A derivative denotes a contract between two parties, with its value generally determined by an underlying asset's price. Common derivatives include futures contracts, options, forward contracts and swaps. Swaps comprise one type of the broad derivatives universe but its value isn't derived from an underlying security or asset.
The Difference Between Derivatives and Swaps
The value of derivatives are generally derived from the performance of an asset, index, interest rate, commodity or currency. For example, an equity option, which is a derivative, derives its value from the underlying stock price. In other words, the value of the equity option fluctuates as the price of the underlying stock fluctuates.

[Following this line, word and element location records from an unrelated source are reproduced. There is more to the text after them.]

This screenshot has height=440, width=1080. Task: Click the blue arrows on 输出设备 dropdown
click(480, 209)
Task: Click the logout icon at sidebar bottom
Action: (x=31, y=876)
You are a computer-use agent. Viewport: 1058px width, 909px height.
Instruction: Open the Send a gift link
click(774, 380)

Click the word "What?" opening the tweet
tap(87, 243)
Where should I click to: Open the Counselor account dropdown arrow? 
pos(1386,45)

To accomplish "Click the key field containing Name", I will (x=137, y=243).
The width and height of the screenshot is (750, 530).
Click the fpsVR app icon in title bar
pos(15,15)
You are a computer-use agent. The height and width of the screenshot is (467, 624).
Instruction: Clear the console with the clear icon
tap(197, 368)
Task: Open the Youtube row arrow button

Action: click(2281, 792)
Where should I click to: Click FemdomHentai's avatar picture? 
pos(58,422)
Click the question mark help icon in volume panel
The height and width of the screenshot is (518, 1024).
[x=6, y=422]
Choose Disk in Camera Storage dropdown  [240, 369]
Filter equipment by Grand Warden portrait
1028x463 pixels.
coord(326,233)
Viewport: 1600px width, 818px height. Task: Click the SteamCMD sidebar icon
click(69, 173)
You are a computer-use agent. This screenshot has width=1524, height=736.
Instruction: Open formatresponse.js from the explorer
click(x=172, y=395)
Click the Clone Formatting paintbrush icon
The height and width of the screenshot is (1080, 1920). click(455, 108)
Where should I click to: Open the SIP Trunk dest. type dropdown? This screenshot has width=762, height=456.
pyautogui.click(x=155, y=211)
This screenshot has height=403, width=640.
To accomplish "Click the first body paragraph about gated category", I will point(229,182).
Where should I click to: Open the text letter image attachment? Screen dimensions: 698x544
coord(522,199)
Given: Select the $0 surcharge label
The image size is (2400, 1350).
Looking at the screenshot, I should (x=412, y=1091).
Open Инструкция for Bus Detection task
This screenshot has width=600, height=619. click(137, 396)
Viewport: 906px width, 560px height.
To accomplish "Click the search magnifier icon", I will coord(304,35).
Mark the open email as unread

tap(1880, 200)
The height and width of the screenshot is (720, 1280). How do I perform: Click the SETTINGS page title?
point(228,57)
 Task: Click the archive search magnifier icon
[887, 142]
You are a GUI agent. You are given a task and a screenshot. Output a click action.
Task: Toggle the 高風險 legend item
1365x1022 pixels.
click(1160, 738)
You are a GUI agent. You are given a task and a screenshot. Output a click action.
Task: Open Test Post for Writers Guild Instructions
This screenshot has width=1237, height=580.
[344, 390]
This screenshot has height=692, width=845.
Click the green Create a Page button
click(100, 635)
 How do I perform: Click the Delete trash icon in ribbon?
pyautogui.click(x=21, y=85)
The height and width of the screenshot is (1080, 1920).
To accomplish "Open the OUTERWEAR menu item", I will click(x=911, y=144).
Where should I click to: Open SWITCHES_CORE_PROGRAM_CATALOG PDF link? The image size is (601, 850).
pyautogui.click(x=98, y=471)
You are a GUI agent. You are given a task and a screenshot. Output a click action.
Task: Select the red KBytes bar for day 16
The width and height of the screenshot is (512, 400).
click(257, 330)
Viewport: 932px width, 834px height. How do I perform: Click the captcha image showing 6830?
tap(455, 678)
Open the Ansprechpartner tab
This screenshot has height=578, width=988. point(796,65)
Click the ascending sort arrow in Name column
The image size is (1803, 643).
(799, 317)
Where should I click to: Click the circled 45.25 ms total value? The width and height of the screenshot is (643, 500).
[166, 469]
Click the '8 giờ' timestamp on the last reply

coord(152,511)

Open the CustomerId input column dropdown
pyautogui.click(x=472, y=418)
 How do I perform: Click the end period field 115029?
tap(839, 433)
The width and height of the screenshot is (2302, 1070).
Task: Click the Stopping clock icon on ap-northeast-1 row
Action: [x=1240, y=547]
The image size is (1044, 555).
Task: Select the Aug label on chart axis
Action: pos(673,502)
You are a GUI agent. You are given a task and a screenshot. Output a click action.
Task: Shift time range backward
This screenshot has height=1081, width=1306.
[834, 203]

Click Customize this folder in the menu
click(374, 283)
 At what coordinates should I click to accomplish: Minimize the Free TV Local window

Swaps are agreements between two parties, where each party agrees to exchange future cash flows, such as interest rate payments. Contrary to other derivatives, swaps do not derive their value from an underlying security or asset.
Explaining Interest Rate Swap
The most basic type of swap is a plain vanilla interest rate swap. In this type of swap, parties agree to exchange interest payments. For example, assume Bank A agrees to make payments to Bank B based on a fixed interest rate while Bank B agrees to make payments to Bank A based on a floating interest rate.
Assume Bank A owns a $10 million investment that pays the London Interbank Offered Rate (LIBOR) plus 1% each month. Therefore, as LIBOR fluctuates, the payment the bank receives will fluctuate. Now assume Bank B owns a $10 million investment that pays a fixed rate of 2.5% each month.
Assume Bank A would rather lock in a constant payment while Bank B decides it would rather take a chance on receiving higher payments. To accomplish their goals, the banks enter into an interest rate swap agreement. In this swap, the banks simply exchange payments and the value of the swap is not derived from any underlying asset.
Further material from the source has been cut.